● **Text excerpt**:

— Begin —

Although there is now limited New Zealand direct investment in Chile’s forestry sector,
it remains an area where both governments seek to cooperate. That may boost the profits
of foreign forestry companies operating in Chile, but it will not improve the lives of Chile’s
forestry workers. Trade unions representing Chile’s forestry workers say not a lot has changed
since 1988. They are still employed under exploitative contracts on sub-living wages, with
minimal health and safety protection, no long-term security if they suffer disabling injuries, and
almost no chance to save enough for a liveable pension.

Most forestry operations also take place on disputed Mapuche land, often illegally and
backed by force. A projected series of court cases brought by Mapuche failed to restore control
of 80,000 hectares of ancestral land, much of which was in forests owned and milled by Carter
Holt’s subsidiary. In October 1998 the company allegedly ignored a court order not to fell the
forest and brought in private security personnel to deal with Mapuche who tried to stop them.

A number of Mapuche were seriously injured and charges were laid against several of their
leaders under Chile’s internal security laws. Mapuche leaders likened the government’s response
to ‘the darkest years of the military dictatorship’.

As with merchandise trade, there are currently no barriers to New Zealand investments
in Chile. The risk for foreign investors is that in the future a socially responsible Chilean
government may seek to impose protections for indigenous peoples, workers and the
environment that reduce the profitability of these firms or deny them entry altogether.

Given the history of New Zealand investment in Chile any sensible government would
want to retain the right to curtail the operations for such companies or keep them out
altogether. Yet the Lagos ‘Third Way’ government seeks to lock open its doors and establish
itself as their platform for Latin America. New Zealand’s Labour government is prepared to
provide equivalent guarantees to foreign investors, despite the history of asset stripping and
failed privatisations here.


For New Zealand governments, global free trade is primarily about agriculture. This has
raised alarm among Chilean farmers, especially dairy farmers in the south. Many fear the
economic, social and environmental cost and the loss of food security as corporate farming
displaces subsistence producers and agribusinesses intensify their control over the food system.

Accusations of collusion among the major dairy corporations have already been brought before
Chile’s competition authority. Others have voiced concern over the possible flooding of the
Chilean market by cheaper New Zealand imports because Chile is now a net exporter of dairy
products and the potential for absorbing such imports may be exhausted.

A thesis completed by Edward Challies in 2004 compared the dairy complexes of Chile and
New Zealand, and the impacts of neoliberal restructuring on each. There are several
important differences in primary production between the two countries, with the New Zealand
sector far more profitable:

 The composition of the primary productive sector in Chile is characterised by a much higher
proportion (around 80%) of subsistence and small to medium scale farmers and significantly
fewer large operations.
 The average dairy herd size is 12 cows in Chile as against 285 cows in New Zealand, a
contrast between largely subsistence/local operations and commercial enterprises.

— End —

● **Written instruction 1**:
In the excerpt on New Zealand and Chile, what is the average dairy herd size in Chile?
● **Written instruction 2**:
Print the portion of the excerpt on New Zealand and Chile between "A thesis completed" and "and commercial enterprises.", inclusive.

● **Provided data**:
— Begin —

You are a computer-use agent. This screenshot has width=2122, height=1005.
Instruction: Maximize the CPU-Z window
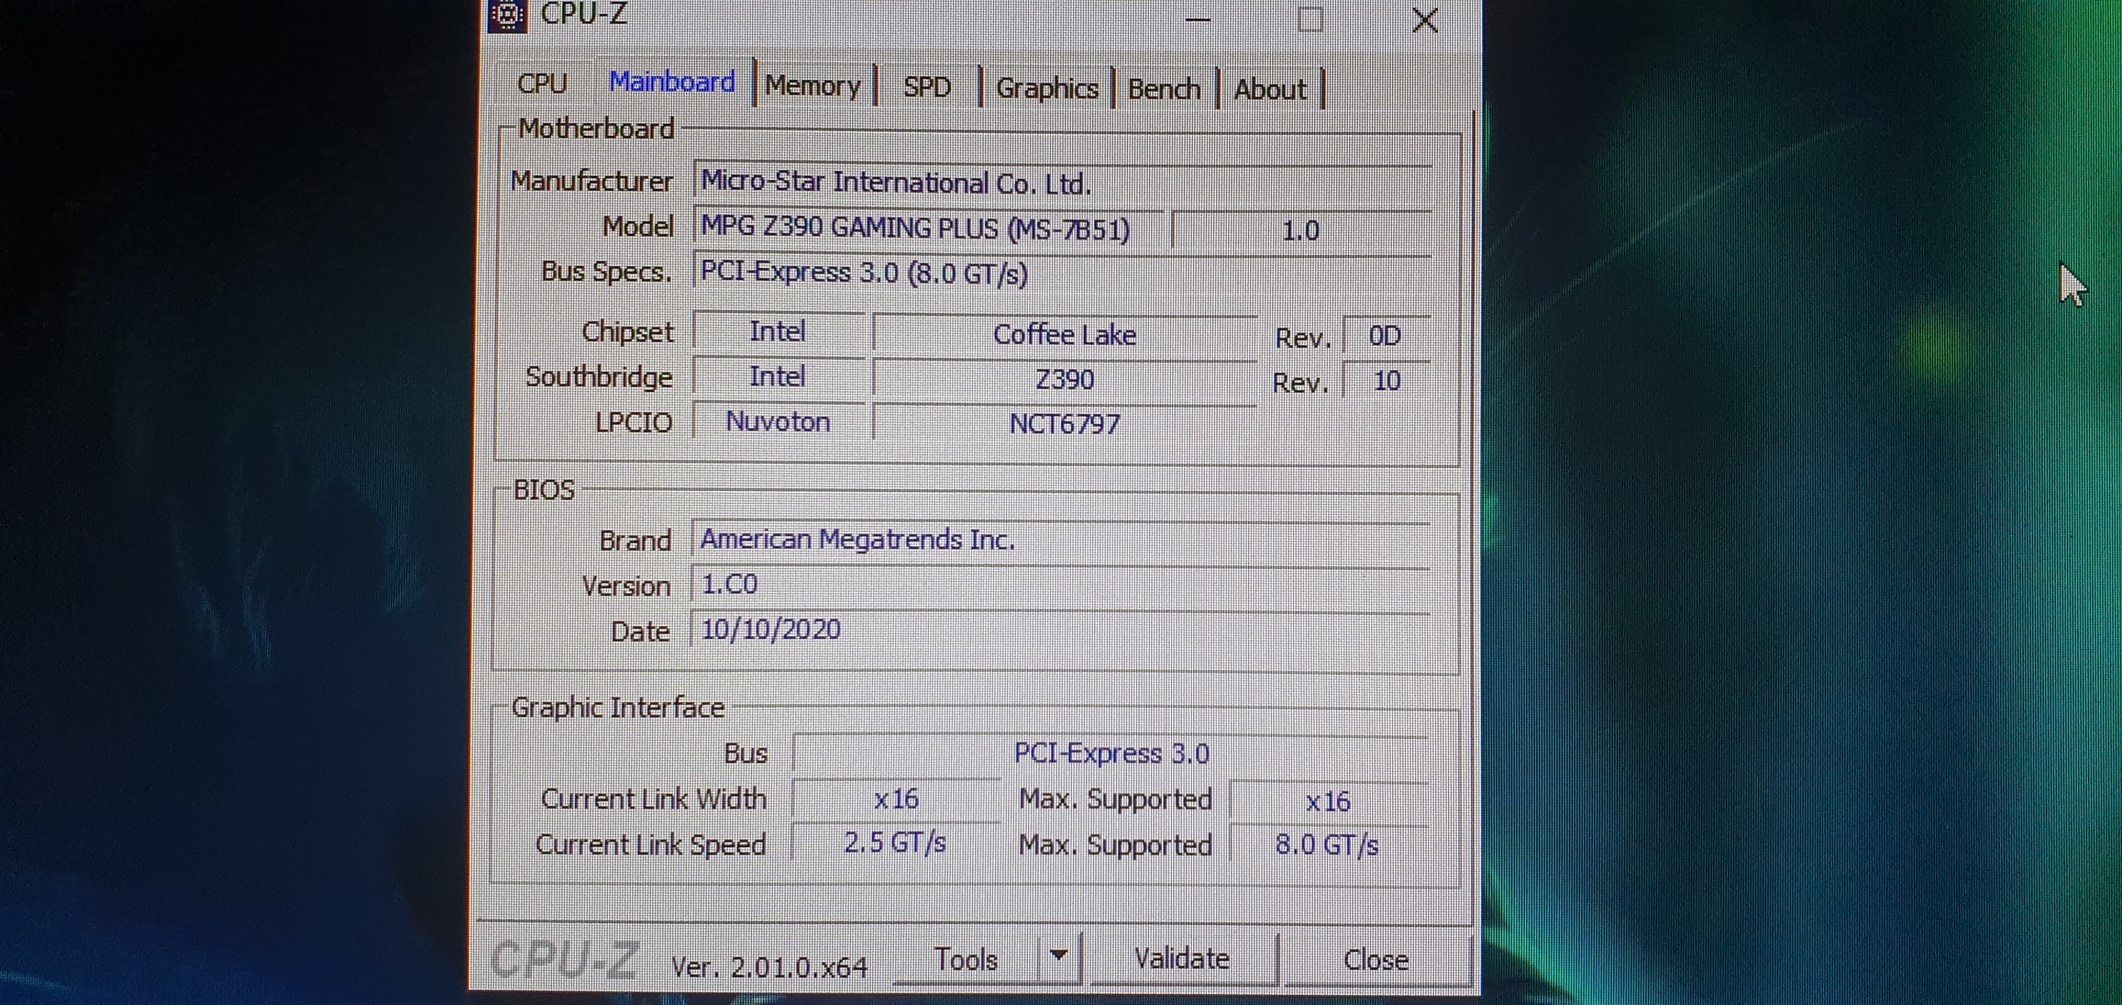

— End —

● **Output 1**:
12 cows

● **Output 2**:
A thesis completed by Edward Challies in 2004 compared the dairy complexes of Chile and
New Zealand, and the impacts of neoliberal restructuring on each. There are several
important differences in primary production between the two countries, with the New Zealand
sector far more profitable:

 The composition of the primary productive sector in Chile is characterised by a much higher
proportion (around 80%) of subsistence and small to medium scale farmers and significantly
fewer large operations.
 The average dairy herd size is 12 cows in Chile as against 285 cows in New Zealand, a
contrast between largely subsistence/local operations and commercial enterprises.